## Dokumen Sumber
==*==

Poligami, Bagaimana Status PTKP Suami?
Penghasilan Tidak Kena Pajak (PTKP) adalah jumlah penghasilan Wajib Pajak Orang Pribadi yang dikecualikan dari pengenaan Pajak Penghasilan. Pendapatan neto dikurangi terlebih dahulu dengan PTKP, kemudian dikenakan PPh sesuai tarif progresif yang berlaku.
Ketentuan mengenai PTKP terdapat dalam Pasal 7 UU PPh. Penyesuaian besarnya PTKP dapat dilakukan melalui Peraturan Menteri Keuangan setelah berkonsultasi dengan Dewan Perwakilan Rakyat (DPR), dengan mempertimbangkan ekonomi dan moneter serta perkembangan harga kebutuhan pokok setiap tahunnya. Idealnya, besaran PTKP tidak lebih kecil dari Upah Minimum Regional (UMR) atau Kebutuhan Hidup Layak (KHL), yaitu kebutuhan dasar seseorang untuk hidup layak.
Penyesuaian terbaru besaran PTKP terdapat pada Pasal 1 PMK-101/PMK.010/2016 sebagai berikut:
- Rp54 juta untuk Wajib Pajak Orang Pribadi;
- Rp4,5 juta tambahan untuk Wajib Pajak yang kawin;
- Rp54 juta tambahan untuk seorang istri yang penghasilannya digabung denganpenghasilan suami;
- Rp4,5 juta tambahan untuk setiap anggota keluarga sedarah dan keluarga semenda dalam garis keturunan lurus serta anak angkat yang menjadi tanggungan sepenuhnya, paling banyak 3 orang untuk setiap keluarga.

==*==

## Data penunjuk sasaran

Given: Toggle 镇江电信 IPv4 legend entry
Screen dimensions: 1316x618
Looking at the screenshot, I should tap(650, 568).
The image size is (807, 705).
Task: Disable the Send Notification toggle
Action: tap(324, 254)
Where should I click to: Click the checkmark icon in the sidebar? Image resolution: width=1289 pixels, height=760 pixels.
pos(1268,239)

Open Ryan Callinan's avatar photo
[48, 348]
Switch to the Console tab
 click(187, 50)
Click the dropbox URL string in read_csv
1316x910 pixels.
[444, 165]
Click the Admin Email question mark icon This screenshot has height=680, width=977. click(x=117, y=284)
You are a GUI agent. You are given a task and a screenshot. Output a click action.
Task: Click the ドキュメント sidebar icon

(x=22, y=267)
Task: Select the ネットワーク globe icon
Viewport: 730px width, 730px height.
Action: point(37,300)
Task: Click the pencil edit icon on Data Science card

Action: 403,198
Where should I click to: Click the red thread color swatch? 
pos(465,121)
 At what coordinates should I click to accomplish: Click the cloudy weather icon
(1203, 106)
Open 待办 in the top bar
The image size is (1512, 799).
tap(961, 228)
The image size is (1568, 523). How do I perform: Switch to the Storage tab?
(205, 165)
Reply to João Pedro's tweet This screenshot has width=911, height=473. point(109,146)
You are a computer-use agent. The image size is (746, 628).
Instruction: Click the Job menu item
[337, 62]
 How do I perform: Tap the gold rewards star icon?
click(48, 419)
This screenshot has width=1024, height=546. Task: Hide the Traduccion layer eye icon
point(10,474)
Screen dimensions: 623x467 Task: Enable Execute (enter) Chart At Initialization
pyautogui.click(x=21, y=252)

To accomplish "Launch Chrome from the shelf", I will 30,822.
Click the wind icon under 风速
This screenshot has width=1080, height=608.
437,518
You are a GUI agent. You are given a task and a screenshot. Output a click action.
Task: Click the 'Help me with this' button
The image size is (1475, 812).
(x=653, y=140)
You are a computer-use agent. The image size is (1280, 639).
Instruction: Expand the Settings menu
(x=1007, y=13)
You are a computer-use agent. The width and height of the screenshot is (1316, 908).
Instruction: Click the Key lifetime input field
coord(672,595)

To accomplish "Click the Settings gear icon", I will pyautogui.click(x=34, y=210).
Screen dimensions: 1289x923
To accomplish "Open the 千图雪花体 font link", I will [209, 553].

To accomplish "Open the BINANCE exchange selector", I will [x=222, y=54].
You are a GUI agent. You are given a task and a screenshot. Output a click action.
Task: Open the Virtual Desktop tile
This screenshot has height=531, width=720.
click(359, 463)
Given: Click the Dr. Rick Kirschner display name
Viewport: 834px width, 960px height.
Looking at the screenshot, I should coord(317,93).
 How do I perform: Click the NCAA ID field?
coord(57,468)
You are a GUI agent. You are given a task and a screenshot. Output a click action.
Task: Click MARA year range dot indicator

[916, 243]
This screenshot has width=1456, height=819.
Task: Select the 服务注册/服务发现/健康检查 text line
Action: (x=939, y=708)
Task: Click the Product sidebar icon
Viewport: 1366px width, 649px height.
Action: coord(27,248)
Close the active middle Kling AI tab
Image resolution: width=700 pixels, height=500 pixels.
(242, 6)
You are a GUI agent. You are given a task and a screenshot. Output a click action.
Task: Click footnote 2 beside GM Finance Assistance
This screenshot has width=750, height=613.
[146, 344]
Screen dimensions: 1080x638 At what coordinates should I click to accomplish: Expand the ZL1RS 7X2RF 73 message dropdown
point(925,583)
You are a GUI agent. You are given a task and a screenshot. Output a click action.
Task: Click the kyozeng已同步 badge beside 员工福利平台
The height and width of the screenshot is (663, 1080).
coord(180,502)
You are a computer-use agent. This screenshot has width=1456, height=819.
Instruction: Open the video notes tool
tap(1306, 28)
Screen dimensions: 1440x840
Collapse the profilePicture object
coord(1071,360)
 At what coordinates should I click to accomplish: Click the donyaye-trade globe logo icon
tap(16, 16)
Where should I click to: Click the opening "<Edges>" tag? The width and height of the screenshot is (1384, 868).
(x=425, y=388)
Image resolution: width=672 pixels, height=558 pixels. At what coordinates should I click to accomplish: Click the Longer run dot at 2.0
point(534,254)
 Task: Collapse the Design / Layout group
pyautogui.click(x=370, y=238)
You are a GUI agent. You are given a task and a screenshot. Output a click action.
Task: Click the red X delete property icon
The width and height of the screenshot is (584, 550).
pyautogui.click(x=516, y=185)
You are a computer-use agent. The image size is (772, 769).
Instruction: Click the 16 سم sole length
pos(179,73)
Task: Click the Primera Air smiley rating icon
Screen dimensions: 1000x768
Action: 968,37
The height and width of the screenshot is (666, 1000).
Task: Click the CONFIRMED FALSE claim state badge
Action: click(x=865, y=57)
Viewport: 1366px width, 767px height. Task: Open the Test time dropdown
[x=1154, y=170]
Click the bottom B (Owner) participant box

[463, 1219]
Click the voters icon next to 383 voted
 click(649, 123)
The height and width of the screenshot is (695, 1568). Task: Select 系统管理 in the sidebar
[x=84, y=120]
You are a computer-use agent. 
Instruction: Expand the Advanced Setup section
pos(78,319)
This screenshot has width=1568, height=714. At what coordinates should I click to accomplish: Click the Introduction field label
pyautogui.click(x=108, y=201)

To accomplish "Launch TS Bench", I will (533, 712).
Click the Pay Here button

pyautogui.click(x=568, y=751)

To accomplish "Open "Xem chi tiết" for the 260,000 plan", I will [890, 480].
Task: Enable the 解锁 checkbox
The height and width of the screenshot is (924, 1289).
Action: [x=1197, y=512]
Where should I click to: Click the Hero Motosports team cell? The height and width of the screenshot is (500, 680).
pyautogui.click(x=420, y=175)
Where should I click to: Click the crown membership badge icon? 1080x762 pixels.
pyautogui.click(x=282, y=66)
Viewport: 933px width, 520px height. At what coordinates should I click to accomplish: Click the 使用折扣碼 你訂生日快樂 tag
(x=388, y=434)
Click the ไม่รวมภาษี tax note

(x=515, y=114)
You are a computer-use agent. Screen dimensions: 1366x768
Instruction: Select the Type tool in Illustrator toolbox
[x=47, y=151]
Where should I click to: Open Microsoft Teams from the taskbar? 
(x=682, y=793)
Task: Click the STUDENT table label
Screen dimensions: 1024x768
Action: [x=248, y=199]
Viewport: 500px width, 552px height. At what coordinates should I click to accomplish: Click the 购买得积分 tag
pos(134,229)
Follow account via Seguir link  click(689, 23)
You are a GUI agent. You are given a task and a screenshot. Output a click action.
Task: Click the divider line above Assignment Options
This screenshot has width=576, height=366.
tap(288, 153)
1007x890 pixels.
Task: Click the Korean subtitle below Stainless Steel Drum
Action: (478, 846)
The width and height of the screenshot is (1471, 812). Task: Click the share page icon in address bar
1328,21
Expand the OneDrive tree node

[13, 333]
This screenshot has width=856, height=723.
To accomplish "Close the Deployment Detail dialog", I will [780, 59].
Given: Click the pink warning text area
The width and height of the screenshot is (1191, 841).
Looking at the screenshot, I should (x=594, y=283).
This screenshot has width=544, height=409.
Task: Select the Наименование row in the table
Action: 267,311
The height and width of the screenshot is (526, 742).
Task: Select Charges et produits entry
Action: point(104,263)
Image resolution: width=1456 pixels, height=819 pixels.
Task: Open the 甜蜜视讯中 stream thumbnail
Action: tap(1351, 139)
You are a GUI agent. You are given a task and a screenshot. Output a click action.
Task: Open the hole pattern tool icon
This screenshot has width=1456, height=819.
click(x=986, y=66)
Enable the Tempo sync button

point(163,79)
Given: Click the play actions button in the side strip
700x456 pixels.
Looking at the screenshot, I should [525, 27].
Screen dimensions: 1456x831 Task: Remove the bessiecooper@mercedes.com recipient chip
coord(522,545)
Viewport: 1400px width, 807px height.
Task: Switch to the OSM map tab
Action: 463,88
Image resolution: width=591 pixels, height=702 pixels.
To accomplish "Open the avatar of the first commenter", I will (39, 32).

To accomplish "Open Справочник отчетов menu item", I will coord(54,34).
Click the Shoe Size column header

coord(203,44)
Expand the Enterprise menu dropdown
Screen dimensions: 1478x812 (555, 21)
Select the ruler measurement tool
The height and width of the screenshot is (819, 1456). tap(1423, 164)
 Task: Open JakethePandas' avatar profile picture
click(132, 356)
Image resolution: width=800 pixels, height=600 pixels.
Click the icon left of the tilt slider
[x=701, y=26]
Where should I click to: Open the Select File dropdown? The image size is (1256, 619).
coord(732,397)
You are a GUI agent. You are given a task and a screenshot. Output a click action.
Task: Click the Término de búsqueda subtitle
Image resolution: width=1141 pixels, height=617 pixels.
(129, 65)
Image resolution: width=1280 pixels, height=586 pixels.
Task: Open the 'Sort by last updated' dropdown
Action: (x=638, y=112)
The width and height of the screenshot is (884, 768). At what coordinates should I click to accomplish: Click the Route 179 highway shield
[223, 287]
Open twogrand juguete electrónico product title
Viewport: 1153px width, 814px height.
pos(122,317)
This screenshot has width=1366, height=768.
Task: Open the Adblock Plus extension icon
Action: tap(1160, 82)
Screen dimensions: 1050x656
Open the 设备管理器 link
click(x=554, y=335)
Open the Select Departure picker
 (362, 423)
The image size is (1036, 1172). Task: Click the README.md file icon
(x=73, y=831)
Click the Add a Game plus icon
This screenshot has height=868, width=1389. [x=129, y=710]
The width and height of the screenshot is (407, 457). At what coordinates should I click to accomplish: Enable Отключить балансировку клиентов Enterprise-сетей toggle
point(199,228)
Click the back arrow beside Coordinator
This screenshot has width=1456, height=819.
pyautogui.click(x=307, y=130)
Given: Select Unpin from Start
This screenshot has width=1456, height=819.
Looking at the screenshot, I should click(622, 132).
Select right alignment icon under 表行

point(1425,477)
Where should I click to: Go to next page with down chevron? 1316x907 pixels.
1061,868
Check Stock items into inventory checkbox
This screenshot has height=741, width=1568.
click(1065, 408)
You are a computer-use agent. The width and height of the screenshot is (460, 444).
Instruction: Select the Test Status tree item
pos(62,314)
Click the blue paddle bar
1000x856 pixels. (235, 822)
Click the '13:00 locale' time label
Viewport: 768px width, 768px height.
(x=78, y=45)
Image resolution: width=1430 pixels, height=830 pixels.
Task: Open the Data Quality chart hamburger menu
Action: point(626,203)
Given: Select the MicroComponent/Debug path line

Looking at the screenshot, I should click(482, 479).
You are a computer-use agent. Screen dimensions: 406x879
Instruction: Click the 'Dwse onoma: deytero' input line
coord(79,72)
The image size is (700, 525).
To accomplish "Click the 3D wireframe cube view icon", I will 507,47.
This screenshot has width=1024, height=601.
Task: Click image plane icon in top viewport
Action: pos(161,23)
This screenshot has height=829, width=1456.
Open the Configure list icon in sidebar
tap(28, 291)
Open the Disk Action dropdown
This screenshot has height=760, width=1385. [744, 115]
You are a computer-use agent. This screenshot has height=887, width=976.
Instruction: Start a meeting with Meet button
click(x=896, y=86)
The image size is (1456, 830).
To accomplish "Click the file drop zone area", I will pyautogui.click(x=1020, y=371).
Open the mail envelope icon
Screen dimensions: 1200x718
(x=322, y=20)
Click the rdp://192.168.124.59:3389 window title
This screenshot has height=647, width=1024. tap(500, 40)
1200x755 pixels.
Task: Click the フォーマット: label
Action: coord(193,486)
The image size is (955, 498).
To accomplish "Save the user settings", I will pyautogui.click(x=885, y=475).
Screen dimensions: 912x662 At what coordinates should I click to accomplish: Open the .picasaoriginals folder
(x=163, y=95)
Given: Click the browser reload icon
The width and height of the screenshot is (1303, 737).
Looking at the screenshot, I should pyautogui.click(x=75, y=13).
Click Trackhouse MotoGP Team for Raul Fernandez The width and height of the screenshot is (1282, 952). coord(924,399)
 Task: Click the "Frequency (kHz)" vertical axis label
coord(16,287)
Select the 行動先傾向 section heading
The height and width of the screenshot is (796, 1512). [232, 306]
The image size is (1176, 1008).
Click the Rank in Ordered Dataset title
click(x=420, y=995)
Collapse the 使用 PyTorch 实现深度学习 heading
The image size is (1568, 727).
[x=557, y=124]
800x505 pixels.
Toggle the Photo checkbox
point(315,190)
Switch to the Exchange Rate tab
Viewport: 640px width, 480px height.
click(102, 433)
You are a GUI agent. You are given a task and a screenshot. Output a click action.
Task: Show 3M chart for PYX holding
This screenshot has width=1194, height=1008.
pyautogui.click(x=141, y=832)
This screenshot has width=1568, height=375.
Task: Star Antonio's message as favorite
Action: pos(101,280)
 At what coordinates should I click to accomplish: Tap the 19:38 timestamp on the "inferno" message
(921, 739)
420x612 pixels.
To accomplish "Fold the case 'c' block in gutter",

==*==

## Tugas yang Diberikan
Salinlah bagian teks tentang PTKP di atas secara persis, mulai dari kata-kata "Poligami, Bagaimana Status" sampai dengan kata-kata "untuk hidup layak.".

## Hasil Latihan
Poligami, Bagaimana Status PTKP Suami?
Penghasilan Tidak Kena Pajak (PTKP) adalah jumlah penghasilan Wajib Pajak Orang Pribadi yang dikecualikan dari pengenaan Pajak Penghasilan. Pendapatan neto dikurangi terlebih dahulu dengan PTKP, kemudian dikenakan PPh sesuai tarif progresif yang berlaku.
Ketentuan mengenai PTKP terdapat dalam Pasal 7 UU PPh. Penyesuaian besarnya PTKP dapat dilakukan melalui Peraturan Menteri Keuangan setelah berkonsultasi dengan Dewan Perwakilan Rakyat (DPR), dengan mempertimbangkan ekonomi dan moneter serta perkembangan harga kebutuhan pokok setiap tahunnya. Idealnya, besaran PTKP tidak lebih kecil dari Upah Minimum Regional (UMR) atau Kebutuhan Hidup Layak (KHL), yaitu kebutuhan dasar seseorang untuk hidup layak.